GenOn Energy, a unit of NRG Energy that filed for bankruptcy in June 2017, said it has agreed to sell two units of the Canal Generating Plant to Stonepeak Kestrel, a subsidiary of Stonepeak Infrastructure Partners, a private equity firm with offices in New York City and Houston, Texas.
The Canal plant in Sandwich, Massachusetts, named after the Cape Cod Canal, was a coal-fired facility when it came online in 1968. Today it operates on natural gas and petroleum fuel. The $390.3 million deal announced March 23 is expected to close in the third quarter of this year. The two units have combined generating capacity of 1,112 MW.
GenOn, formed in 2010 after the merger of RRI Energy and Mirant, was bought by NRG in 2012 in a $1.7 billion deal. The company as part of its reorganization has been divesting assets, and in February agreed to sell its 810-MW gas-fired combined cycle Hunterstown plant in Gettysburg, Pennsylvania, to Platinum Equity, a private equity firm in Beverly Hills, California, for $520 million.
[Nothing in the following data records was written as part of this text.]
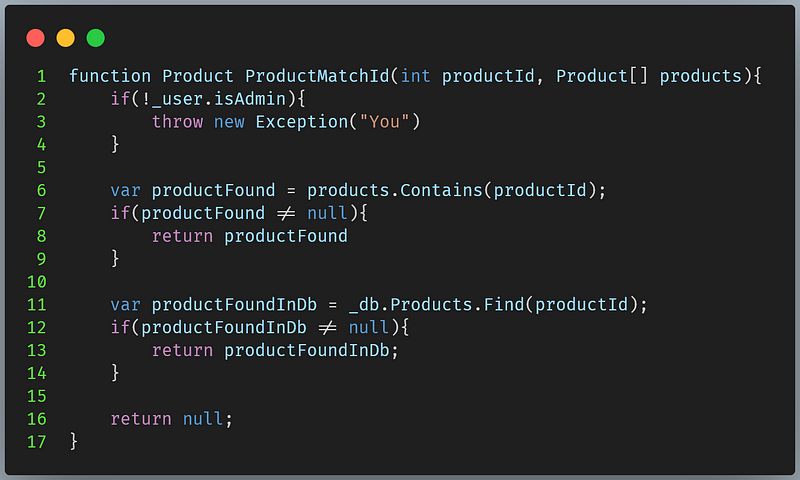The image size is (800, 480).
Task: Click the ProductMatchId function name
Action: pyautogui.click(x=317, y=77)
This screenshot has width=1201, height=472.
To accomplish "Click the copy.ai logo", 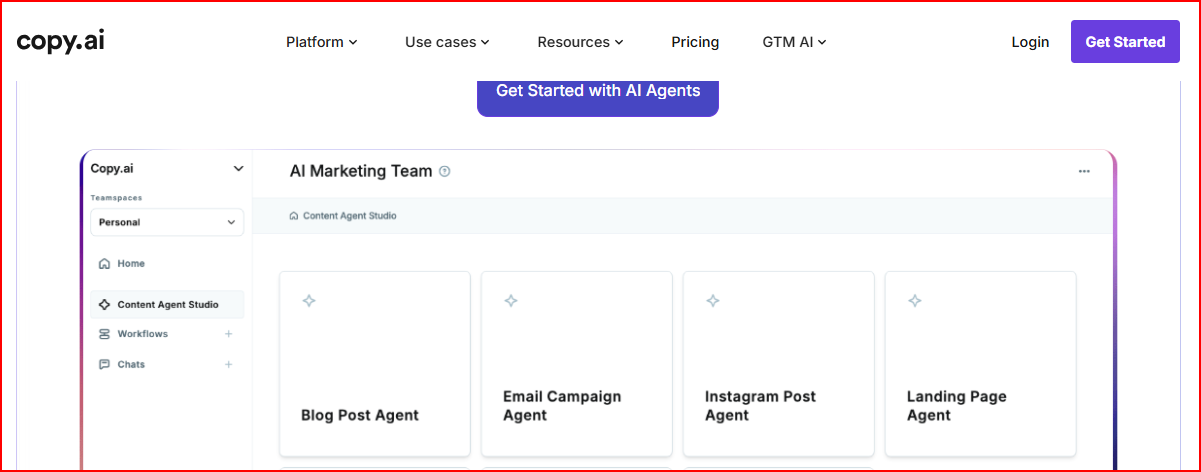I will click(61, 41).
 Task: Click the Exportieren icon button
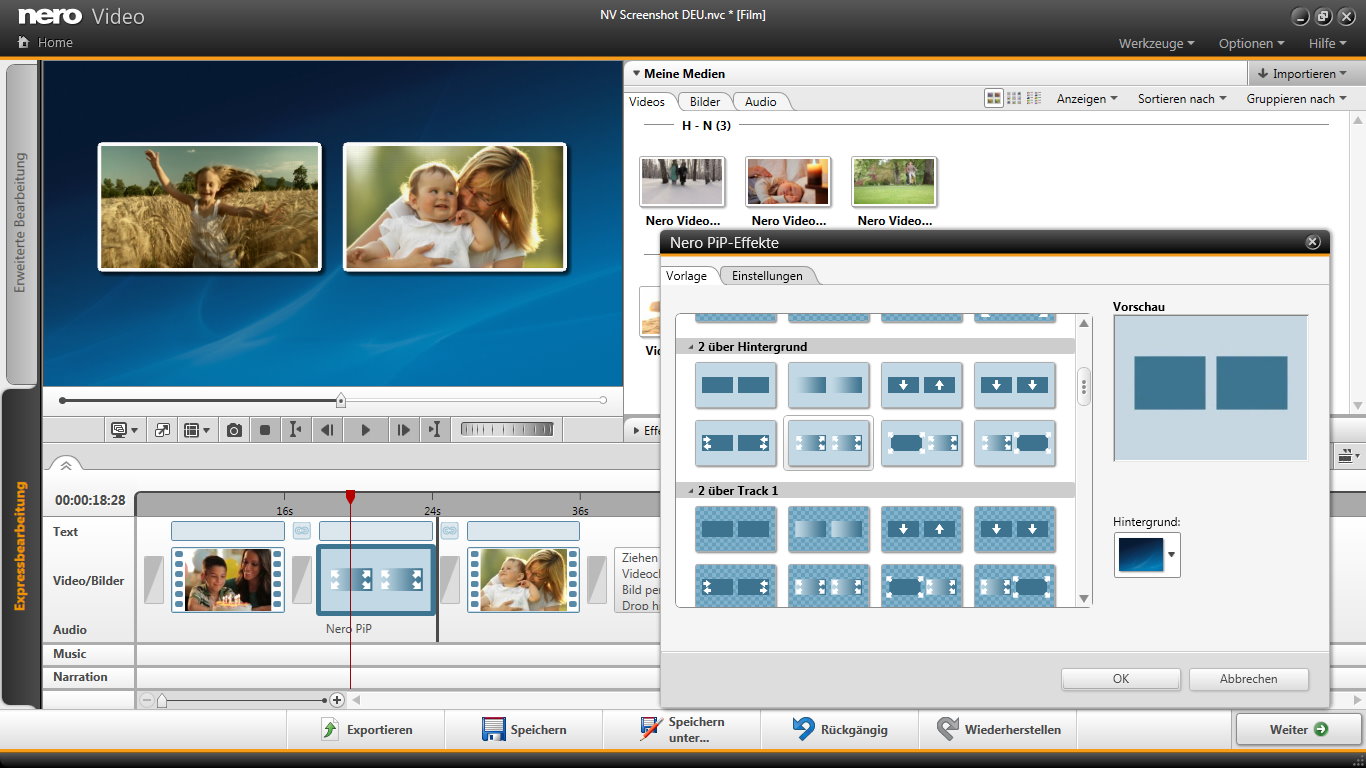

Platinum Equity in a release said it wanted to acquire add-on opportunities for the plant.
“The power-generation industry continues to experience some dislocation, which is fueling corporate carve-out activity,” Louis Samson, a Platinum Equity partner, said in a news release. “Hunterstown is well maintained and features industry-leading technology. It operates in PJM, the largest electricity market in the United States, and generates strong recurring revenue streams.”
GenOn also is retiring assets. The company in late February told the California Public Utilities Commission and California Independent System Operator that it will close three gas-fired plants near Los Angeles: Etiwanda Generating Station Units 3 and 4 on June 1, 2018; Ormond Beach Generating Station Units 1 and 2 on October 1, 2018; and Ellwood Generating Station on January 1, 2019.
GenOn in a statement announcing the Canal and Hunterstown deals said it “estimates the realization of $910.3 million of gross cash proceeds, $886 million of which is expected by early in the third quarter of 2018, with an additional $24.3 million of post-closing excess fuel inventory payments within the next two years.” The company also said it “continues to make significant additional progress in exploring and evaluating value-maximizing alternatives for its various remaining interests.”
However, GenOn said it will not seek any more bids for the 1.14-GW Bowline power plant in Haverstraw, New York, and it expects to retain ownership. The company said the facility is undervalued, with the highest bid received for the plant at $240 million. The company in its statement said it plans to “undertake operational and capital structure initiatives to maximize [the plant’s] profitability and cash flow.”
Reports at the time of GenOn’s bankruptcy filing said the company’s restructuring plan would eliminate $1.83 billion in GenOn Energy debt, along with $695 million from GenOn Americas Generation. Filings also showed the plan involves NRG ceding all equity in the restructured GenOn to the subsidiary’s creditors. At the time of the filing, GenOn had a total of 15,394 MW, just more than one-third of NRG’s power generation capacity.
NRG on March 1 reported its full-year 2017 net loss was almost $1.55 billion, or $6.79 per diluted common share. The company said the loss includes a $1.8 billion impairment of fixed assets, goodwill, and investments, with $1.2 billion of that related to the South Texas Project nuclear generation facility, primarily due to the revised outlook of future commodity prices.
Mauricio Gutierrez, NRG’s president and CEO, in a March 1 news release said, “Our business continued its strong performance in a year when we announced our Transformation Plan aimed at simplifying and enhancing the business to deliver increased shareholder value. With this announcement, we are demonstrating measurable success towards achieving the goals of cost excellence, portfolio optimization and capital structure enhancements. I’m also proud to report that we did this while realizing our second-best safety year in company history.”